The July 2009 contract stipulated that the Ministry of Defense should complete “preparatory work” at the construction sites in 2012-2013, but this work ran into delays and was subsequently affected by the Western sanctions imposed on Russia beginning in 2014, which made it necessary to import certain hardware from other countries. Apparently, the preparatory work was still not completed by 2016 and on October 29, 2016 the Deputy Minister of Defense signed an order “to stop work on the OKR” on November 1, 2016 and conclude a new government contract with NIIR after completion of the preparatory work. It then took another two years (until November 6, 2018) for the Ministry of Defense and NIIR to reach an agreement on annulling the original July 2009 government contract. That decision officially went into effect on November 27, 2018.

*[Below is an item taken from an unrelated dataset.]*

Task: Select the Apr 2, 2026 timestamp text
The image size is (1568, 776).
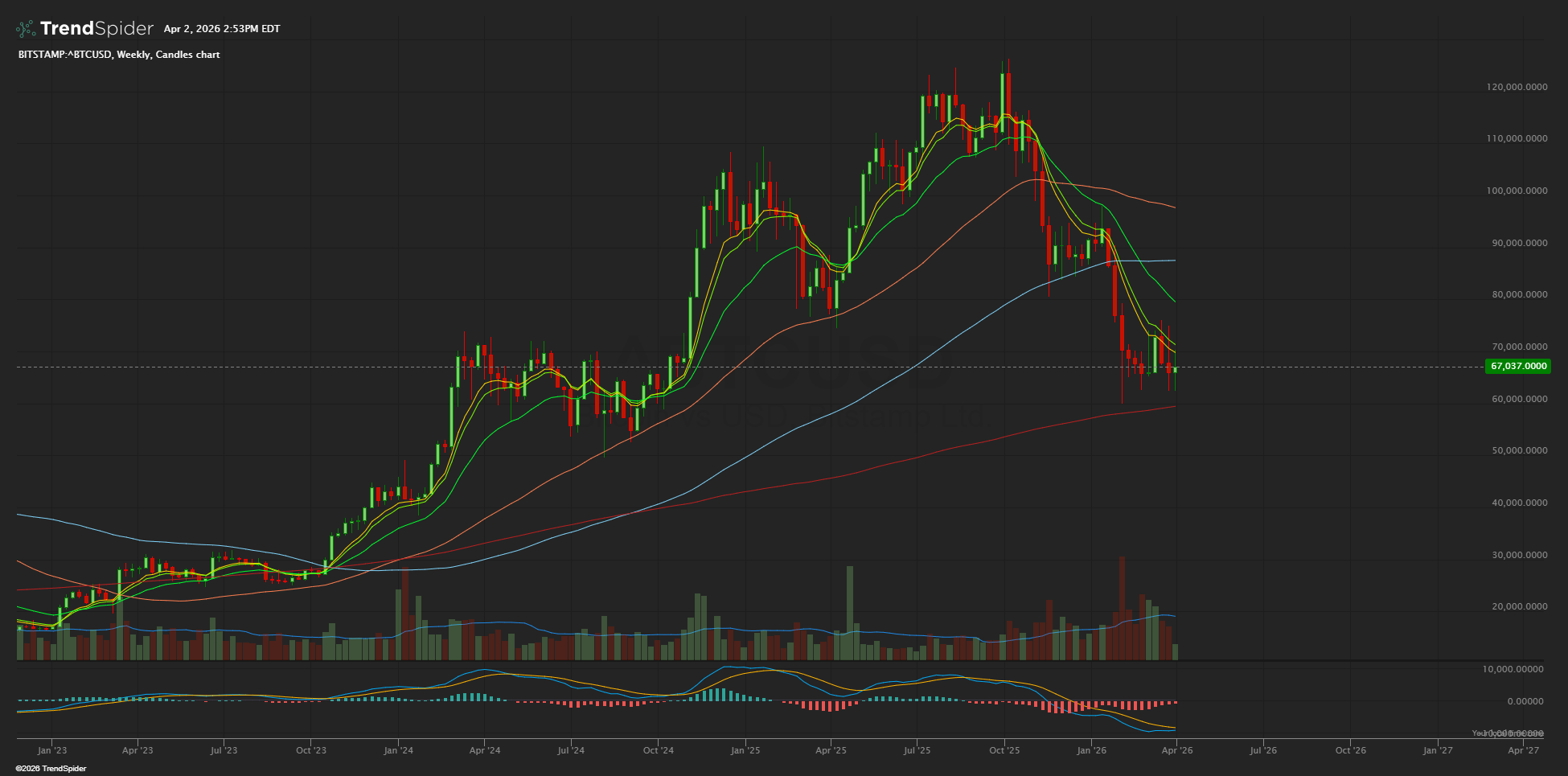Action: point(222,29)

Does this mean Sledopyt has been canceled or suspended? Most likely not. The October 2016 decision of the Ministry of Defense probably ordered NIIR to temporarily halt only the work that falls directly under its responsibility, namely the design and production of hardware needed to pick up satellite signals. Presumably, the Ministry of Defense has since signed a new contract with NIIR (replacing the one of 2009) that set new timelines for the company to finish its part of the work.

The actual construction work on the sites is done under separate government contracts between the Ministry of Defense and various military construction companies. The most recent one is known to have been signed on April 6, 2018. Building contracts signed with various subcontractors in 2019 for the 1511/1 site in Noginsk-9 clearly show that the project is still alive. Also, in a recent interview with the Krasnaya Zvezda newspaper, the head of Russia’s Main Space Surveillance Center Sergei Suchkov mentioned the development of a system to pick radio signals from satellites (most likely Sledopyt) as one of the goals to be accomplished as part of a program to modernize Russia’s space surveillance network before 2025.
http://redstar.ru/nablyudat-za-zvyozdami-i-garantirovat-bezopasnost-strany/?attempt=1

Nevertheless, imagery of the sites available on Google Earth shows little progress in the construction work. As mentioned earlier here, construction of the 1511/3 site in Sukhodol does not even seem to have started, which may be partly due to an archeological discovery made on the planned construction site several years ago (see the previous posting). In short, all signs are that more than ten years after it began, the Sledopyt project is still some years away from entering service.